Petrov est fiévreux. Il aimerait bien rentrer chez lui. Mais Igor, un camarade de beuverie, l’entraîne dans le corbillard qu’il conduit. Débute une nuit de beuverie dont Petrov se réveillera pour rejoindre sa femme Petrova, qui travaille dans une bibliothèque, et son fils qu’il doit accompagner à un spectacle scolaire.

Après Leto en 2018, le film suivant de Kirill Serebrennikov était de retour à Cannes en 2021 où il a raté d’un cheveu la palme. Le réalisateur, déjà empêché de venir en 2018, était encore absent en 2021, sous le coup d’une interdiction de sortie du territoire que Vladimir Poutine a refusé de lever malgré l’intervention du ministre français des affaires étrangères. Touche à tout de génie, le dramaturge est en effet en froid avec les autorités de son pays pour les positions courageuses qu’il a prises.

Les critiques évoquent souvent au sujet de La Fièvre de Petrov Dostoïevski, sa fièvre hallucinée, son lyrisme typiquement slave, sa brutalité, son humanisme noyé dans les vapeurs de l’alcool….  D’autres références me sont venues à l’esprit. Les premières furent les monstres sacrés du cinéma russe, Tarkovski, Guerman, et leurs délires oniriques. Devant les plans séquence ébouriffants de virtuosité de La Fièvre de Petrov m’est revenu le souvenir de Il est difficile d’être un dieu, cette oeuvre monstre de plus de trois heures où Guerman nous perdait dans un scénario délirant, entre science-fiction et Moyen Âge.

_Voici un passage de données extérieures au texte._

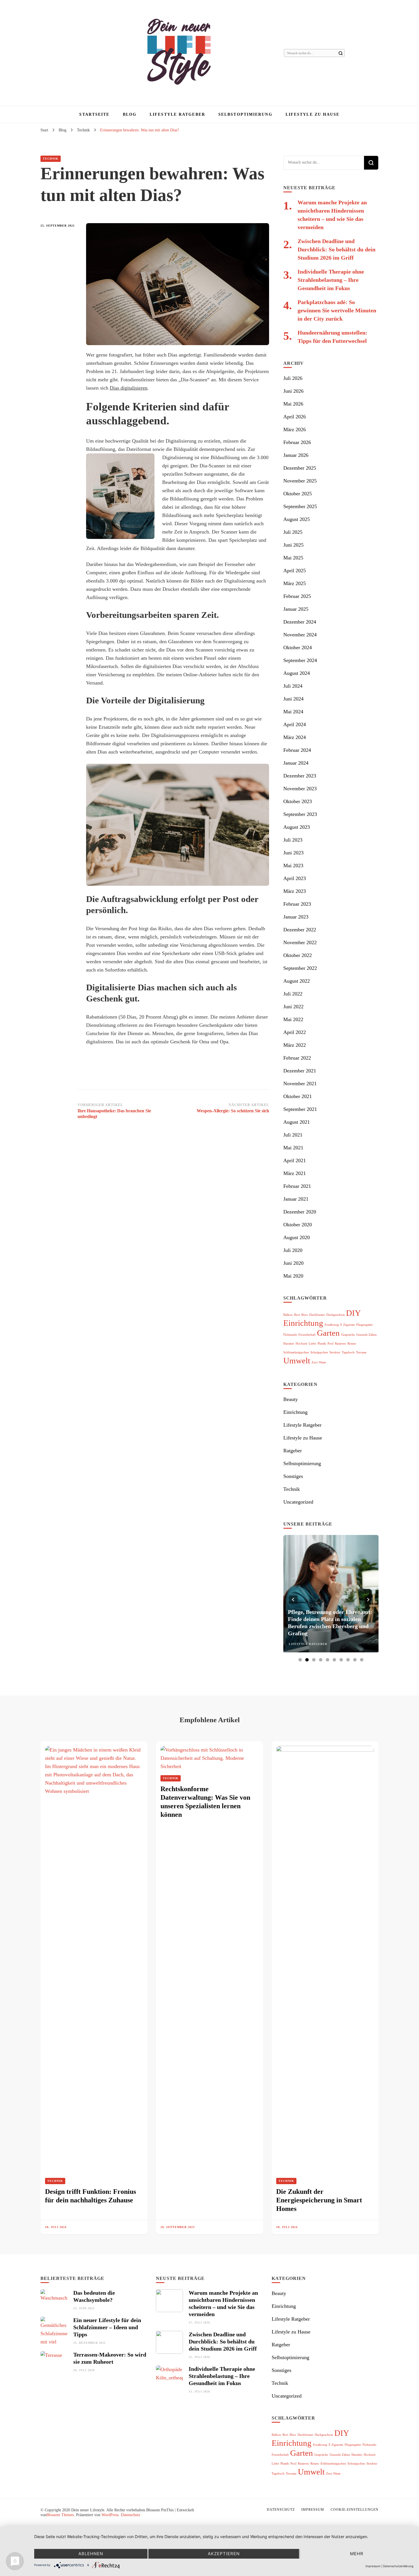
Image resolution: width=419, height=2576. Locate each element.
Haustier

Mais la référence la plus évidente, dont je ne suis surpris de n’en avoir pas lu la référence dans d’autres critiques est l’Ulysse de James Joyce. La Fièvre de Petrov partage avec lui plusieurs caractéristiques.
La première est la – fausse – unité de temps. Tout s’y passe en une journée ou presque, non sans flashbacks dans le passé plus ou moins récent de Petrov et de quelques autres protagonistes.
La seconde est le thème : celui de la déambulation urbaine à travers Dublin dans un cas, à travers Iekaterinenbourg, en Sibérie occidentale, dans l’autre. Si le Dublin de Joyce était printanier (l’action de Ulysse s’y déroule le 16 juin 1904), l’Iekaterinenbourg de Serebrennikov est lui plus sombre, filmée dans un décembre sans jour sous une neige épaisse.
La troisième, la plus importante est celle, très en vogue au début du vingtième siècle, chez Joyce, mais aussi chez Faulkner, Virginia Wolff, les surréalistes ou Durrell, du « flux de conscience » (stream of consciousness) qui autorise les coq-à-l’âne les plus déstabilisants, les allers-retours entre le rêve et la réalité. Sans transition par exemple, Petrov doit participer à un peloton d’exécution avant de se réveiller dans un trolley de ce cauchemar.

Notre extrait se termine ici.